* Material to process
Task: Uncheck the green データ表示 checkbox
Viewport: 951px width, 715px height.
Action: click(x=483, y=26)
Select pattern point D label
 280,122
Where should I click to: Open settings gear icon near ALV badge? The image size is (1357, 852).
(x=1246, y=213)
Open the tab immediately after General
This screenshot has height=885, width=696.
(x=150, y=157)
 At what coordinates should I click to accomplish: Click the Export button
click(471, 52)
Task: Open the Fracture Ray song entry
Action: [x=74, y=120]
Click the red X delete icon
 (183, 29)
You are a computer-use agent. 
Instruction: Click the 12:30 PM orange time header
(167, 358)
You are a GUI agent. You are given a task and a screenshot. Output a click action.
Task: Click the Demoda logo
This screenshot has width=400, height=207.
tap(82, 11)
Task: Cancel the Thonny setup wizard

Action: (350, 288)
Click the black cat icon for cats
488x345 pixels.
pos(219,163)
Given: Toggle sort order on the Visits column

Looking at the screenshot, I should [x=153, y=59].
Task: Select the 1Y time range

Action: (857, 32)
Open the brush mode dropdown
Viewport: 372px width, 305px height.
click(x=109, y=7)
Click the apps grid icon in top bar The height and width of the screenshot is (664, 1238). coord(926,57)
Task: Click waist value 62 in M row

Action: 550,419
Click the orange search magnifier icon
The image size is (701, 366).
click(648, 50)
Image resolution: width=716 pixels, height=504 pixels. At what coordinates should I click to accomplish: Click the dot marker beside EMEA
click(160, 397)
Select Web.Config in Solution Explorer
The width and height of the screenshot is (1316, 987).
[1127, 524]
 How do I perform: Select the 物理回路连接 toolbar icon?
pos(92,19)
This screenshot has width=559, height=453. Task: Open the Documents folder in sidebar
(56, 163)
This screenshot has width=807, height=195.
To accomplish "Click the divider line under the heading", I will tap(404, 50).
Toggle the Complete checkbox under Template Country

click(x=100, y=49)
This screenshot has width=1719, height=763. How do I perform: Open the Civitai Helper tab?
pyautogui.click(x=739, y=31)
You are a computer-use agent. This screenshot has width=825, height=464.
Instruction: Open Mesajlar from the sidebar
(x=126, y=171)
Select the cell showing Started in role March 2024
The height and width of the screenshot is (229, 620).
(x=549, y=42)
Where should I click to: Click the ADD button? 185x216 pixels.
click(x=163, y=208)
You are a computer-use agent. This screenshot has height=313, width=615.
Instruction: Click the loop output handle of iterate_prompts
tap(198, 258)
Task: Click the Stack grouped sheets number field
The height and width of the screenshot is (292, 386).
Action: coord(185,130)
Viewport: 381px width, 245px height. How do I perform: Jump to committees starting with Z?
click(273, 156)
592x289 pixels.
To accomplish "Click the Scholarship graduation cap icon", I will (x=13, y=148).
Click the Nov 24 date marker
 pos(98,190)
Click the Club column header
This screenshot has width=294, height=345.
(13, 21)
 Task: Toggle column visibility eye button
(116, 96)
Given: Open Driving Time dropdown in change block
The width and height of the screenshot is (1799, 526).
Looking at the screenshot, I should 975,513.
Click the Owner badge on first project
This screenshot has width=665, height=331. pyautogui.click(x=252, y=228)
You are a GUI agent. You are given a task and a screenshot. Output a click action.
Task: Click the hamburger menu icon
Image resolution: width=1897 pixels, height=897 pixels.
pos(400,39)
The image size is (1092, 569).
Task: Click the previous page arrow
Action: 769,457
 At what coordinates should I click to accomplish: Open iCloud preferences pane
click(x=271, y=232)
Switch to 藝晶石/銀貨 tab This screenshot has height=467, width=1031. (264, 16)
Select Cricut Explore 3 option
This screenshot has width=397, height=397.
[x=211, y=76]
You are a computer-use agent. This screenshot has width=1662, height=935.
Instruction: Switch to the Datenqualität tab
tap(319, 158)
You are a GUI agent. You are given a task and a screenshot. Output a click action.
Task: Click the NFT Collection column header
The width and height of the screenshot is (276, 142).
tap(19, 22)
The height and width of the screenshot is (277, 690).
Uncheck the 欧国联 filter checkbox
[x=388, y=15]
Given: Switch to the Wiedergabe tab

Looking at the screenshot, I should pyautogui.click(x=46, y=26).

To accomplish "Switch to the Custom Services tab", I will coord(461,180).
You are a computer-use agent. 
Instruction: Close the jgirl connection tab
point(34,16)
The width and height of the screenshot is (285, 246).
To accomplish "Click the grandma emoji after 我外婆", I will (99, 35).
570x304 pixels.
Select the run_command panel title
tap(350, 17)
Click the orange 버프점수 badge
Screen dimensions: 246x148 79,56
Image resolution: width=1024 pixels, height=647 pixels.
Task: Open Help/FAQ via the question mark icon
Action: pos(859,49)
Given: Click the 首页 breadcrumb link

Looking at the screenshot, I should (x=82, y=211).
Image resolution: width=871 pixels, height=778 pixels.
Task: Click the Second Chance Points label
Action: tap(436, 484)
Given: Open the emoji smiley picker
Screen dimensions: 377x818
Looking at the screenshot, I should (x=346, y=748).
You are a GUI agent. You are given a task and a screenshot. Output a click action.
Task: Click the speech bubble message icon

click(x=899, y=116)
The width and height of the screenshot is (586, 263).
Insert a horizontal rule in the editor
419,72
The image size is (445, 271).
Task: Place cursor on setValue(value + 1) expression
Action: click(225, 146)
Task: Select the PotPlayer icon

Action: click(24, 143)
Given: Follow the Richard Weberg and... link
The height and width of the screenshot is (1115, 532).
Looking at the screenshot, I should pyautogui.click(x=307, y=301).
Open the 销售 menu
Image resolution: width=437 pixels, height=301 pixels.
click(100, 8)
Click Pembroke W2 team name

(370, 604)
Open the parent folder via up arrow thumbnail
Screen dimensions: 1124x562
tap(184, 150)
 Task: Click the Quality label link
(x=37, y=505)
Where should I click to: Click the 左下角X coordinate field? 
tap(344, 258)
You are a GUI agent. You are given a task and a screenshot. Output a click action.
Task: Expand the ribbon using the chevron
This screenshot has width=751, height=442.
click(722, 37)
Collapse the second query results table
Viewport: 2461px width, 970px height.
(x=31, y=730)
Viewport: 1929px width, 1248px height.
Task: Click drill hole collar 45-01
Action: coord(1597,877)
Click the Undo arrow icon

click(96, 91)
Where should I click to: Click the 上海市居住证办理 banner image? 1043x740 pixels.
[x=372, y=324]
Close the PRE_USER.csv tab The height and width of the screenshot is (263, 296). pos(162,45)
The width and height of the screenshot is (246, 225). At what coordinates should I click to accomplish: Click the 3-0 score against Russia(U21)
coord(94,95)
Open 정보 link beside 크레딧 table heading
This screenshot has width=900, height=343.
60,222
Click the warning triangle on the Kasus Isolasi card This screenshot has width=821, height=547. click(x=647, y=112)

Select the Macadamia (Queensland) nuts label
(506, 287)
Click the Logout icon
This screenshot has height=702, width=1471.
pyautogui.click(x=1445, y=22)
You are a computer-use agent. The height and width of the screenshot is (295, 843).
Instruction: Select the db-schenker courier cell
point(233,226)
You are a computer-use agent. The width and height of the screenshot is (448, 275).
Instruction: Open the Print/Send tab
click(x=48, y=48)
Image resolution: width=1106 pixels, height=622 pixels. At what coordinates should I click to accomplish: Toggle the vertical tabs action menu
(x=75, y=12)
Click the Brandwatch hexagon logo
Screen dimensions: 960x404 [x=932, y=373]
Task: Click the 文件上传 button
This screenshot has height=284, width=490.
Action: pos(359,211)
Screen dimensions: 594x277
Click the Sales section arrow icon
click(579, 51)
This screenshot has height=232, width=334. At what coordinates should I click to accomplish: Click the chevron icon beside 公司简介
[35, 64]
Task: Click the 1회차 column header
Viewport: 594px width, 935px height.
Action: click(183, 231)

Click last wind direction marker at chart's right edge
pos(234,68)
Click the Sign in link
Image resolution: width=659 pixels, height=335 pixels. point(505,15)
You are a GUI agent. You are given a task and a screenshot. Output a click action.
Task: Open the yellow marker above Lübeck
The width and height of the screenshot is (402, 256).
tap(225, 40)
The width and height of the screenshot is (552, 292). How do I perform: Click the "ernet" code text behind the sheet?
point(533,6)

* Short problem
Copy the rows from the line that contains "Click Pembroke W2 team name" through the line that contains "click(x=48, y=48)" word for word, with no other lines.

* Finished answer
Click Pembroke W2 team name

(370, 604)
Open the parent folder via up arrow thumbnail
Screen dimensions: 1124x562
tap(184, 150)
 Task: Click the Quality label link
(x=37, y=505)
Where should I click to: Click the 左下角X coordinate field? 
tap(344, 258)
You are a GUI agent. You are given a task and a screenshot. Output a click action.
Task: Expand the ribbon using the chevron
This screenshot has width=751, height=442.
click(722, 37)
Collapse the second query results table
Viewport: 2461px width, 970px height.
(x=31, y=730)
Viewport: 1929px width, 1248px height.
Task: Click drill hole collar 45-01
Action: coord(1597,877)
Click the Undo arrow icon

click(96, 91)
Where should I click to: Click the 上海市居住证办理 banner image? 1043x740 pixels.
[x=372, y=324]
Close the PRE_USER.csv tab The height and width of the screenshot is (263, 296). pos(162,45)
The width and height of the screenshot is (246, 225). At what coordinates should I click to accomplish: Click the 3-0 score against Russia(U21)
coord(94,95)
Open 정보 link beside 크레딧 table heading
This screenshot has width=900, height=343.
60,222
Click the warning triangle on the Kasus Isolasi card This screenshot has width=821, height=547. click(x=647, y=112)

Select the Macadamia (Queensland) nuts label
(506, 287)
Click the Logout icon
This screenshot has height=702, width=1471.
pyautogui.click(x=1445, y=22)
You are a computer-use agent. The height and width of the screenshot is (295, 843).
Instruction: Select the db-schenker courier cell
point(233,226)
You are a computer-use agent. The width and height of the screenshot is (448, 275).
Instruction: Open the Print/Send tab
click(x=48, y=48)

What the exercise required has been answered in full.